The task: Please transcribe only the lines from the one holding "Open the chart hamburger context menu" through the final line of the data, both included, with no pictures.

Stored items
----
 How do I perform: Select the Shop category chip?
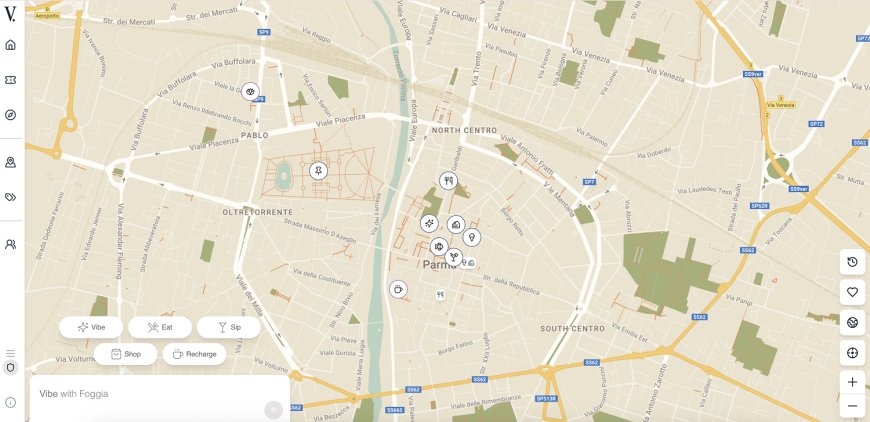125,354
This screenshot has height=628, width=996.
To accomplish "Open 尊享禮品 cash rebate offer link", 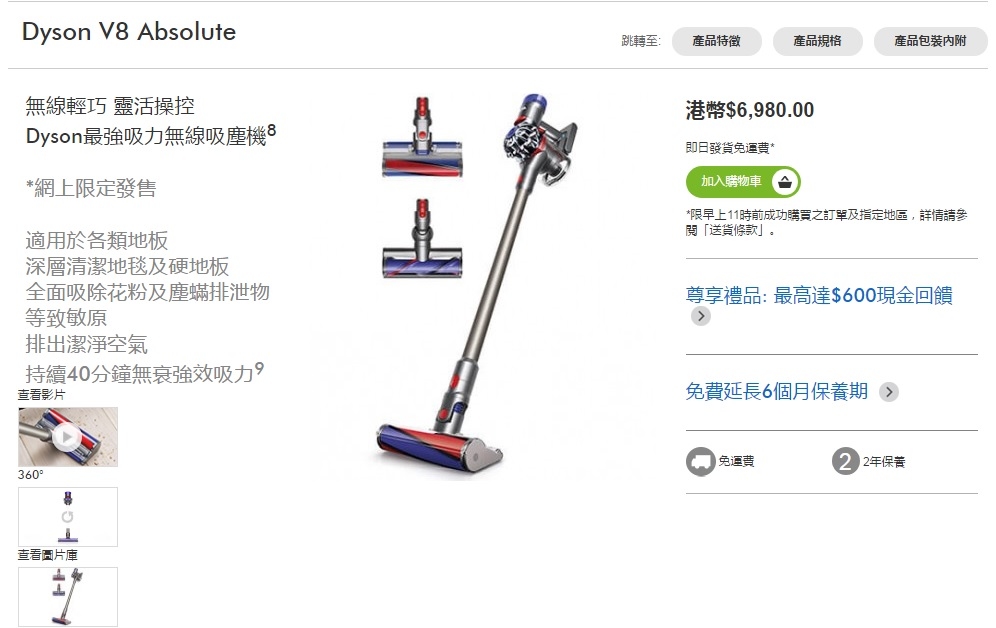I will 819,295.
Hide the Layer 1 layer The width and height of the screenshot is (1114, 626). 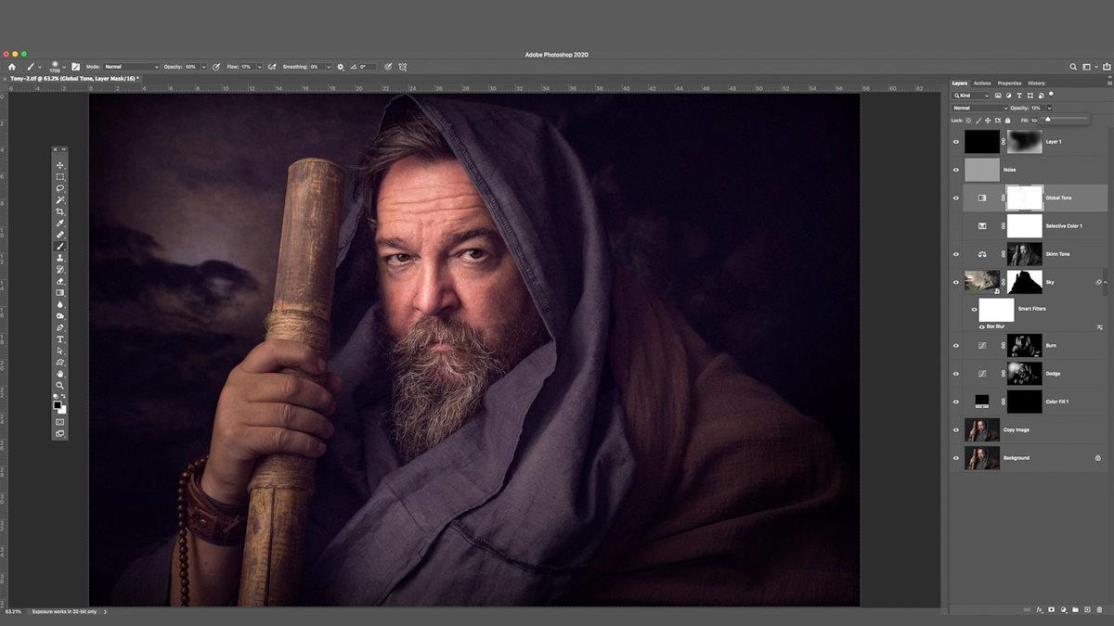click(x=955, y=142)
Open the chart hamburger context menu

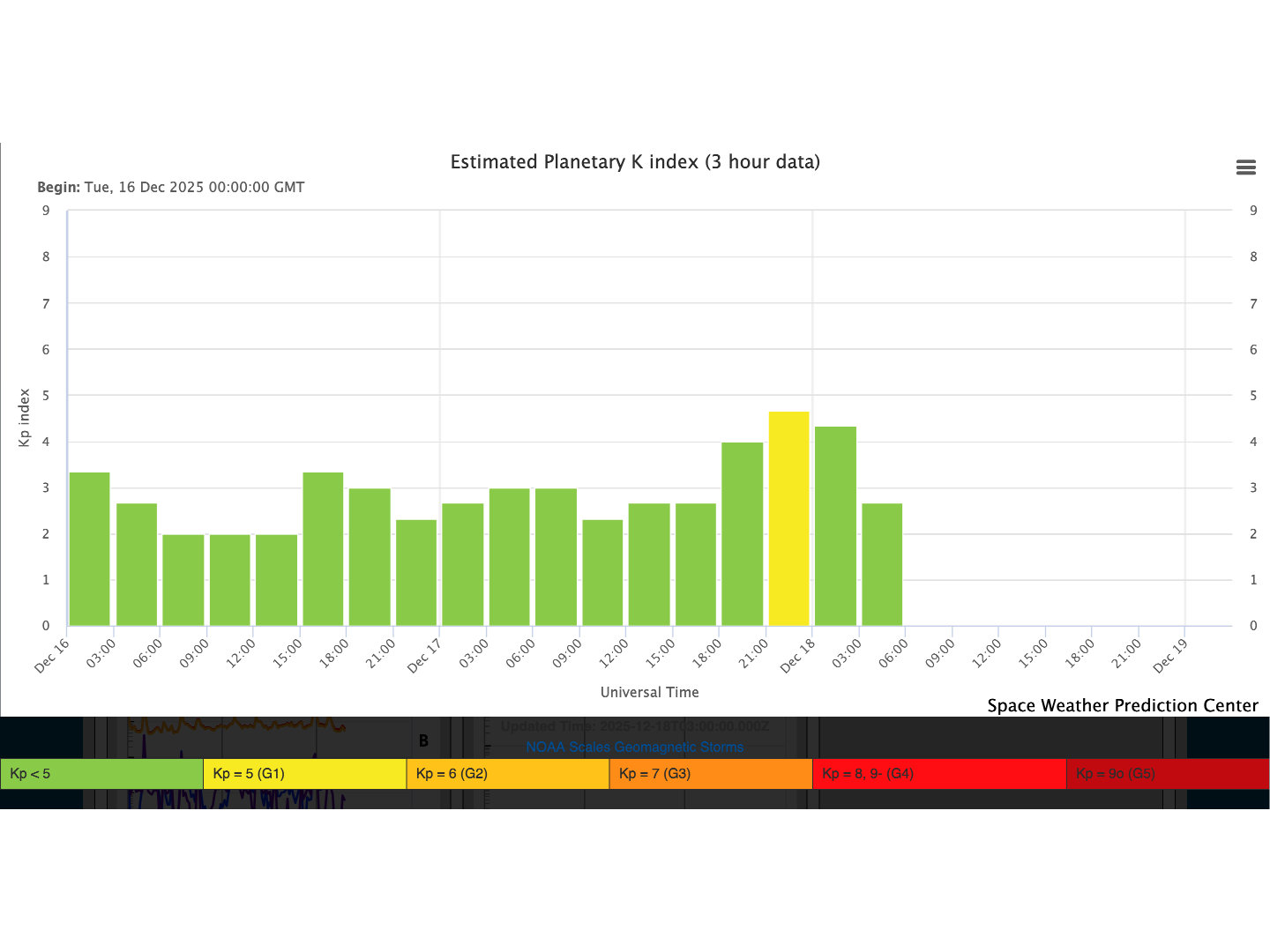pyautogui.click(x=1245, y=167)
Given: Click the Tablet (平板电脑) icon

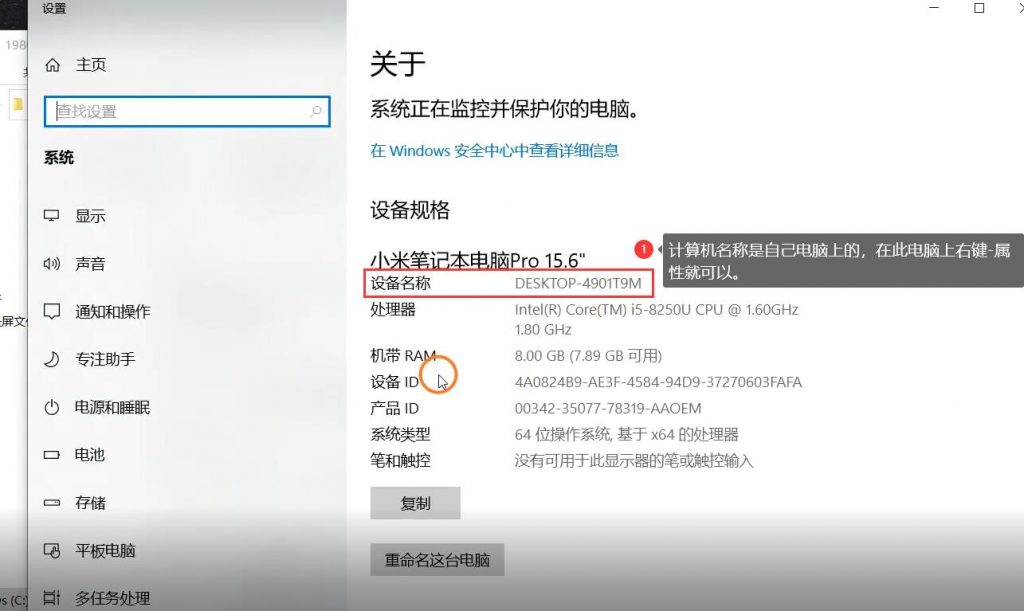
----
Task response:
Open the chart hamburger context menu

pyautogui.click(x=1245, y=167)
Given: Click the Tablet (平板电脑) icon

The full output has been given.